==== Input ====

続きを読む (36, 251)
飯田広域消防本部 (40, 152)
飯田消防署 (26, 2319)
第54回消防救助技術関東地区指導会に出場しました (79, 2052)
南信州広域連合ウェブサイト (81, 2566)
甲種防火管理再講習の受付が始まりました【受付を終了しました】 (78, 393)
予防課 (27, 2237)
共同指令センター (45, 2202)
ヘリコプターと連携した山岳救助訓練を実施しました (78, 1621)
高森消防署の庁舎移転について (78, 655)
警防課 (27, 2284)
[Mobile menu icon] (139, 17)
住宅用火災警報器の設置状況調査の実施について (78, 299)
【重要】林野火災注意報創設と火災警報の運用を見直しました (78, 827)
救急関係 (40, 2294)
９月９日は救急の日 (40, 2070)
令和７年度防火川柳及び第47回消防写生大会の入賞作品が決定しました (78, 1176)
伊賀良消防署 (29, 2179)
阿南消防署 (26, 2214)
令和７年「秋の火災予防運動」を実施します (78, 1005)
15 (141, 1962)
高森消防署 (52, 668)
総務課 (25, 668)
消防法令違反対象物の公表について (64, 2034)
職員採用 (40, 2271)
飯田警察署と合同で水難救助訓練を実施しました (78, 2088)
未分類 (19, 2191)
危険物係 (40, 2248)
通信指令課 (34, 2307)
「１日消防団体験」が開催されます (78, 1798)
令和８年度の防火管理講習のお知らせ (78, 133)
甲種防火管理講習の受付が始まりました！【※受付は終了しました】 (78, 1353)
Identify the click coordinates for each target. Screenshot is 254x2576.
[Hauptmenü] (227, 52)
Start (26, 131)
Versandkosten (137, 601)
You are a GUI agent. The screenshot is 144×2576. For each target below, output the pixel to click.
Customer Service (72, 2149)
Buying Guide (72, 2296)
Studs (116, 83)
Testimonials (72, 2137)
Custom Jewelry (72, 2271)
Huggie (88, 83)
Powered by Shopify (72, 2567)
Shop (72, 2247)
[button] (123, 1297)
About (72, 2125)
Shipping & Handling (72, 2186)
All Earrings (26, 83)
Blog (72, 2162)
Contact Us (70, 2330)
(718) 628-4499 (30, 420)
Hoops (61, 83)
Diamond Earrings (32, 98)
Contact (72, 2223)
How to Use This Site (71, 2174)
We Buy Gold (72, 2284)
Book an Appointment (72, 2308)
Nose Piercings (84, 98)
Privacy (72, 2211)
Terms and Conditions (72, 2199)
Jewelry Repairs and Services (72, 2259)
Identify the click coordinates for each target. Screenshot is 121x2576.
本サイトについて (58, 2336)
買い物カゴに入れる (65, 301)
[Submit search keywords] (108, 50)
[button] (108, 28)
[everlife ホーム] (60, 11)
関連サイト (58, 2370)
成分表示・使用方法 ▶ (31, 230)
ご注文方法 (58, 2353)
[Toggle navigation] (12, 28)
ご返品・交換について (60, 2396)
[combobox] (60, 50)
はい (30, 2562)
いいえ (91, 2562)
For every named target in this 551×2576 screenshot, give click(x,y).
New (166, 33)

====

**Task to carry out**
Skip all lines ahead of the one containing "Custom Jewelry (72, 2271)". Reproduce that line and the remainder of the listing above exactly.

**Result below**
Custom Jewelry (72, 2271)
Huggie (88, 83)
Powered by Shopify (72, 2567)
Shop (72, 2247)
[button] (123, 1297)
About (72, 2125)
Shipping & Handling (72, 2186)
All Earrings (26, 83)
Blog (72, 2162)
Contact Us (70, 2330)
(718) 628-4499 (30, 420)
Hoops (61, 83)
Diamond Earrings (32, 98)
Contact (72, 2223)
How to Use This Site (71, 2174)
We Buy Gold (72, 2284)
Book an Appointment (72, 2308)
Nose Piercings (84, 98)
Privacy (72, 2211)
Terms and Conditions (72, 2199)
Jewelry Repairs and Services (72, 2259)
Identify the click coordinates for each target. Screenshot is 121x2576.
本サイトについて (58, 2336)
買い物カゴに入れる (65, 301)
[Submit search keywords] (108, 50)
[button] (108, 28)
[everlife ホーム] (60, 11)
関連サイト (58, 2370)
成分表示・使用方法 ▶ (31, 230)
ご注文方法 (58, 2353)
[Toggle navigation] (12, 28)
ご返品・交換について (60, 2396)
[combobox] (60, 50)
はい (30, 2562)
いいえ (91, 2562)
For every named target in this 551×2576 screenshot, give click(x,y).
New (166, 33)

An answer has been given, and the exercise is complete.